With my second birth, closed borders meant we strung together a patchwork of local support as well as we could. A babysitter who was ok with being on call. A doula in case the babysitter fell through and my partner had to stay home to look after my eldest, who wouldn’t be allowed in the hospital. A series of ‘what ifs’ sketched on paper, three copies of birth plans in plastic with my partner and doula both clearly named in bold and underlined as support people, and a suitcase packed and ready. In the final days, each midwife and doctor I saw had different interpretations of the ‘covid-safe’ hospital policy at hand. I remember wondering why people weren’t wearing masks in the waiting room and being told my doula would only be allowed if the doctor on call said it was ok on the day (and good luck). More ‘what ifs’ to sketch out on paper. More calls to make. On the day of my second’s birth, luck was in my favour. The babysitter showed up; my amazing doula (nearly due to have a child herself) was able to attend and allowed in; there were plenty of empty wards and a team of doctors and midwives that were, to be frank, the best I could have hoped for given my ‘high risk’ VBAC category. And yet. 15 hours after my water broke, 7 hours after arriving at the hospital (and still 4 more before the birth), I realised it wasn’t enough. And yes, there were consequences — but again, I was lucky, and I am grateful. We were all ok in the end.
What would have made it better?
Being able to bring my eldest to the hospital. Having family my child knew come to stay. Knowing everyone (myself included) was safe.
That was then, this is now, and the risks are very different–both to the mother, the child, her supports, and to the healthcare team. I get that. But I wonder how we manage this better. If this is indeed ‘covid normal’, and we are meant to find a way to adapt, how can we arrange things so the system is safer AND provides sufficient support to mothers–and to families more broadly? Are there people thinking about this? Is this considered when hospital policy is set?
It’s too easy to let the traumas pile up, to simply leave it to the mother (and her child, and possibly her child’s children, and perhaps one more generation after that) to deal with the very real long-term consequences that lack of support can bring in this particularly vulnerable time. It is easy because these things are often unspoken, often unrealised, and the extent of the impacts are not easily quantified. Not in the same way that infection rates and room occupancy numbers and mortality and (physical) morbidity are. They are also scars mostly borne by women, but perhaps I should save that rant for a different post.
Do I have the answers here? No. I can only say that I’m not sure we’re asking the right questions if someone’s experience in birth depends so precariously on who’s on call that day. I can also say to any new mothers out there that these times are unprecedented and you are not alone. My advice? Be kind to yourself. Get support in any way you can. Know you are most likely going to have to advocate for yourself and what you need, so practice it, plan for it, and figure out how to get others to advocate for you when you can’t — even if they can’t be there by your side, in person.
I’m keeping all my fingers crossed that you have luck and the right people on call when the day comes.

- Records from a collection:
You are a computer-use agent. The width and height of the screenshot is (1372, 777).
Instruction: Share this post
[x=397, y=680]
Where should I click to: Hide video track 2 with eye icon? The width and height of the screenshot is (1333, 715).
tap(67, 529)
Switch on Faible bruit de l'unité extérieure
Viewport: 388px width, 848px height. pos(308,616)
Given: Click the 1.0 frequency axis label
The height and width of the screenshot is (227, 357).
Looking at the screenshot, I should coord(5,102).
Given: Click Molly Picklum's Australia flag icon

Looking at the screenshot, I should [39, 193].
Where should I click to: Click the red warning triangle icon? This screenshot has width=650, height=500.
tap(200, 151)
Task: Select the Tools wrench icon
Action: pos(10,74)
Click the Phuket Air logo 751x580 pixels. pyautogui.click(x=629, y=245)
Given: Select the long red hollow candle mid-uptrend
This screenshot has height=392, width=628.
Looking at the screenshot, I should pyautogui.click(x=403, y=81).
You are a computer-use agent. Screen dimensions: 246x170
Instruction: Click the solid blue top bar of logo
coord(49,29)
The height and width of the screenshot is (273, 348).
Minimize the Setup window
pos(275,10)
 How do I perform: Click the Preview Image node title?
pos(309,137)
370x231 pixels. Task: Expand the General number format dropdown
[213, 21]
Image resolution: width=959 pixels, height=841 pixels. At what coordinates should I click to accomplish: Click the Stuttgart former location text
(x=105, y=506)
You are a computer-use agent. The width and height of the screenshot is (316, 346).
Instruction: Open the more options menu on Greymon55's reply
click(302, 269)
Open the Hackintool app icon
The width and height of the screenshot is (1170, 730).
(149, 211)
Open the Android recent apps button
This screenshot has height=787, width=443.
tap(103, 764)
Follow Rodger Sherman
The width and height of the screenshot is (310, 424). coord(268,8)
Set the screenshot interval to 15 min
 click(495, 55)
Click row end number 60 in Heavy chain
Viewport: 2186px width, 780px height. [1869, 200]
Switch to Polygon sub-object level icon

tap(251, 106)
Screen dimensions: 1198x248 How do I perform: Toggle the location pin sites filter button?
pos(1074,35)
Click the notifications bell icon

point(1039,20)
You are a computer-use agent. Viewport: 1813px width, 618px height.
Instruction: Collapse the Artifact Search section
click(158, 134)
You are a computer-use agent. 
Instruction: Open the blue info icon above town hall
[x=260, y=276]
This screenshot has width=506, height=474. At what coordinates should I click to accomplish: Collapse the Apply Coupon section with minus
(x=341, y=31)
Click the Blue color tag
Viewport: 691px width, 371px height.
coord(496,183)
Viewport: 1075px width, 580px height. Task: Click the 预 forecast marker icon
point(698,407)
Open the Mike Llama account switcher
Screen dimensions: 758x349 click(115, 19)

- Requirement 1:
Duplicate everything in the birth story from "Do I have the" down to "side, in person.".
- Requirement 2:
In the birth story, what was the doula's own situation at the time of the second birth?
- Requirement 3:
According to the birth story, why was a doula arranged in addition to the babysitter?

- Output 1:
Do I have the answers here? No. I can only say that I’m not sure we’re asking the right questions if someone’s experience in birth depends so precariously on who’s on call that day. I can also say to any new mothers out there that these times are unprecedented and you are not alone. My advice? Be kind to yourself. Get support in any way you can. Know you are most likely going to have to advocate for yourself and what you need, so practice it, plan for it, and figure out how to get others to advocate for you when you can’t — even if they can’t be there by your side, in person.

- Output 2:
The doula was nearly due to have a child herself.

- Output 3:
The doula was a backup in case the babysitter fell through. Then the partner would have had to stay home with the eldest child, who wouldn't be allowed in the hospital.